1. Field of the Invention
The present invention relates to a circuit arrangement for controlling power semiconductor transistors, often used in power switches and circuit breaker type devices. More specifically, the present invention relates to a circuit arrangement for controlling a power semiconductor transistor through the use of at least two mirror-symmetrical power sources resulting in a faster commutation with a linear current voltage response.
2. Description of the Related Art
Power transistors such as IGBTs (Insulating-Gate Bipolar Transistors) or MOSFETs (Metal Oxide Semiconductor Field-Effect Transistors) are conventionally known. In use, power transistors such as IGBTs are regulated, i.e. switched into a conductive or non-conductive state, by applying a certain voltage between the gate and the emitter.
To switch the transistor into a conductive state, i.e. allowing power flow between the collector and the emitter, the gate is charged with the applied voltage.
To switch the transistor into the non-conductive state, the gate is reversed, i.e. charged with the other polarity. This happens, for example, in IGBTs when a voltage of opposite polarity is applied between the gate and the emitter.
These switching processes, from a conductive to non-conductive stage or vice versa are also called commutation.
It should be understood, that in the following description, the same relationships as described for an IGBT also apply to the corresponding connections—drain and source—of a MOSFET component, although a MOSFET is usually switched into the non-conductive state by applying a zero voltage.
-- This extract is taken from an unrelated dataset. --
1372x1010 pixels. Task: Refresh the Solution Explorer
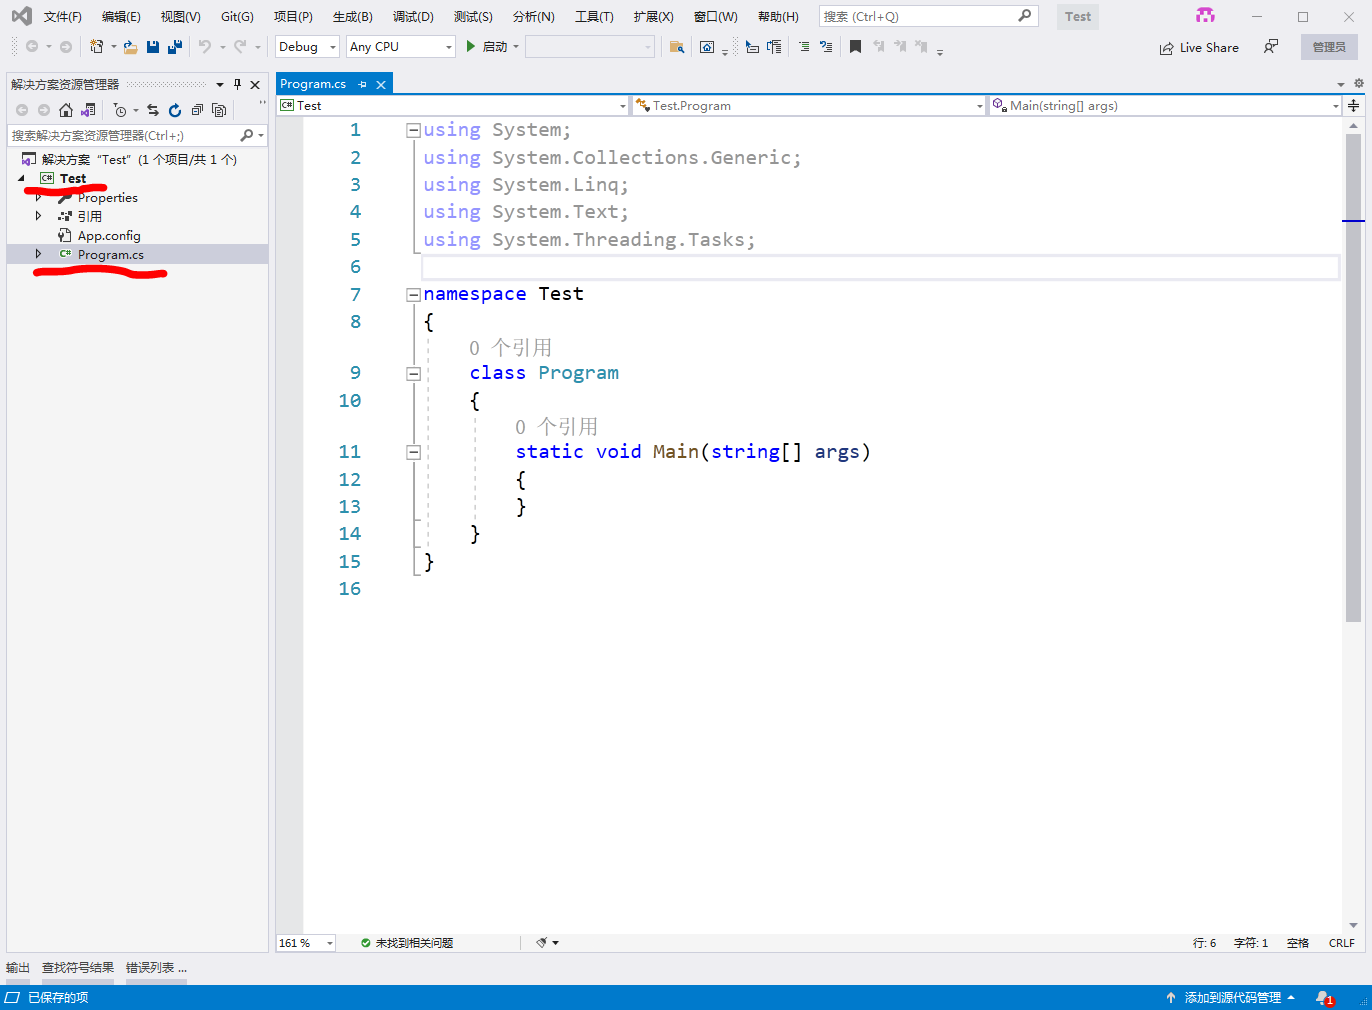click(174, 110)

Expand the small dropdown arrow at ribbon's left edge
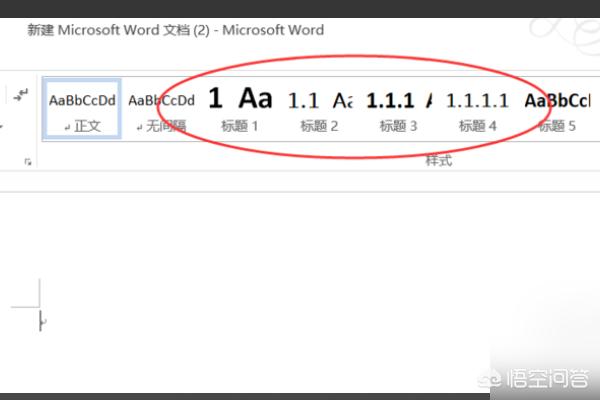point(3,128)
Power transistors can be controlled according to different control principles. These different control principals include gate control via resistor control circuits, via voltage control circuits and via current control circuits. The most common of these is the resistor control circuit. Characteristic for such a control circuit is the formation of a so-called Miller plateau in the time path or time progression curve of the voltage between gate and emitter during a commutation process. The supply of the gate in the time path after the passage of the Miller plateau generally shows the path of a curve with a non-linear (1-exp(-t)) dependence.
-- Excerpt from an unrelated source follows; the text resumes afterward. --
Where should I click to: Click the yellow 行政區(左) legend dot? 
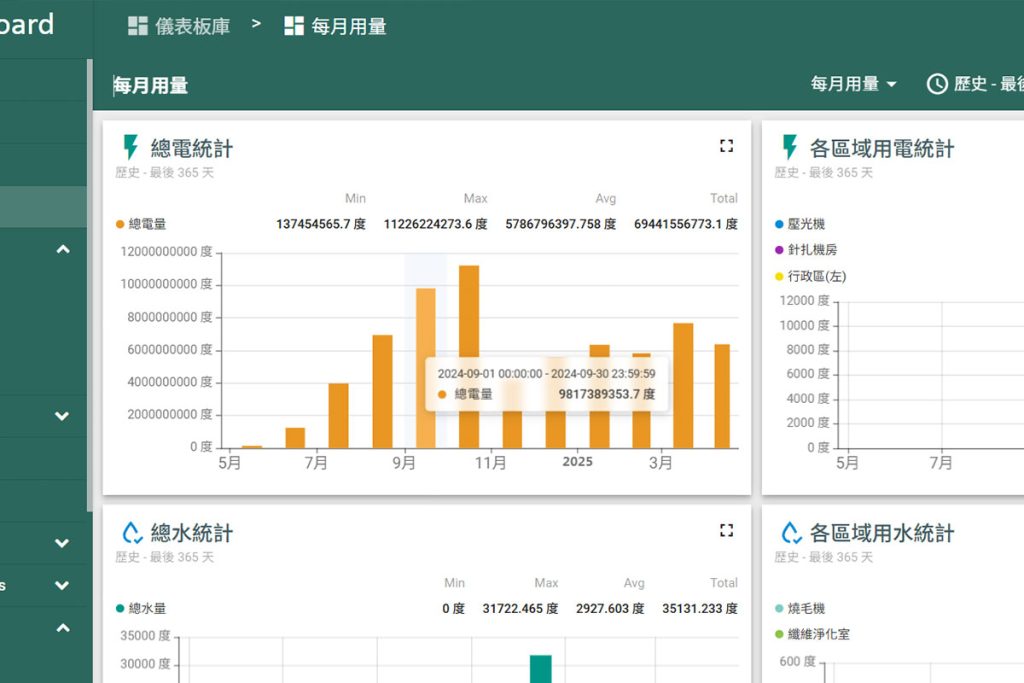pos(780,277)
Referring now to FIG. 1, a simulation of the time path of a gate-emitter voltage VGE and of a charging current IO of the gate with resistor control according to the conventional art is shown during a commutation process. At a beginning of the commutation process, at approximately 0.5 μs, the charging current IO increases sharply while the voltage VGE rises almost linearly along V11. After about 0.5 μs, the Miller plateau V,12 is reached, whose time expansion or duration is about 0.7 μs. During this time, the charging current IG is also constant. During the further progression along V13, the gate-emitter voltage VGE increases until it reaches the expected value with a non-linear slope (1-exp(-t)) characteristic, as earlier noted. In total, the expected value of 15 V is reached after about 6 μs. During that time, the charging current IG also drops in a corresponding and characteristic fashion.
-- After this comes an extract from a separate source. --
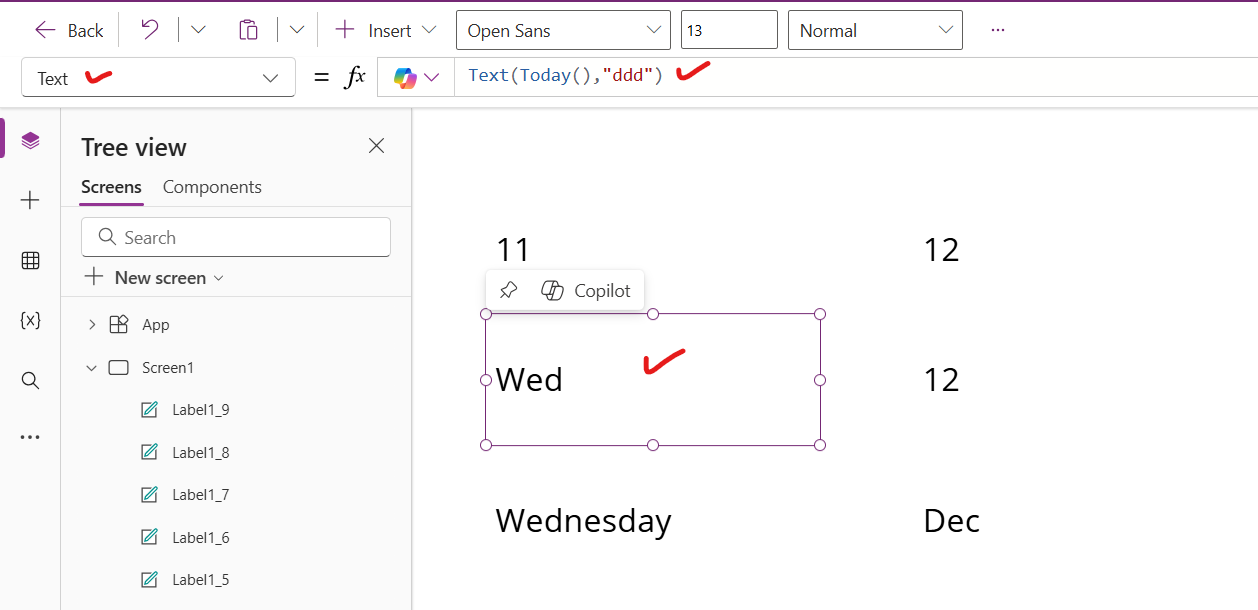Open the Text property selector dropdown
Viewport: 1258px width, 610px height.
[157, 77]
As can be easily seen from FIG. 1, one disadvantage of controlling gate control circuits via resistor control or voltage control circuits is the necessity of a stabilized supply voltage source. This is an inevitable requirement to keep the power losses of the power transistor (which requires a defined gate voltage) low.
Another disadvantage of the time path of the non-linear charge curve of the gate (after the Miller plateau) is that the curved response necessarily delays the switching process of the power transistor. The power transistor does not switch at the rate to which it would be technically able. This delay in switching time results in disadvantageous switching power losses.
Another unfortunate consequence of the above-mentioned curved time response path is that a collector-emitter voltage, which in the conventional art is not active during the switching process itself, can only be activated with a delay necessitated and caused by the curved response time path failing to timely meet its required value.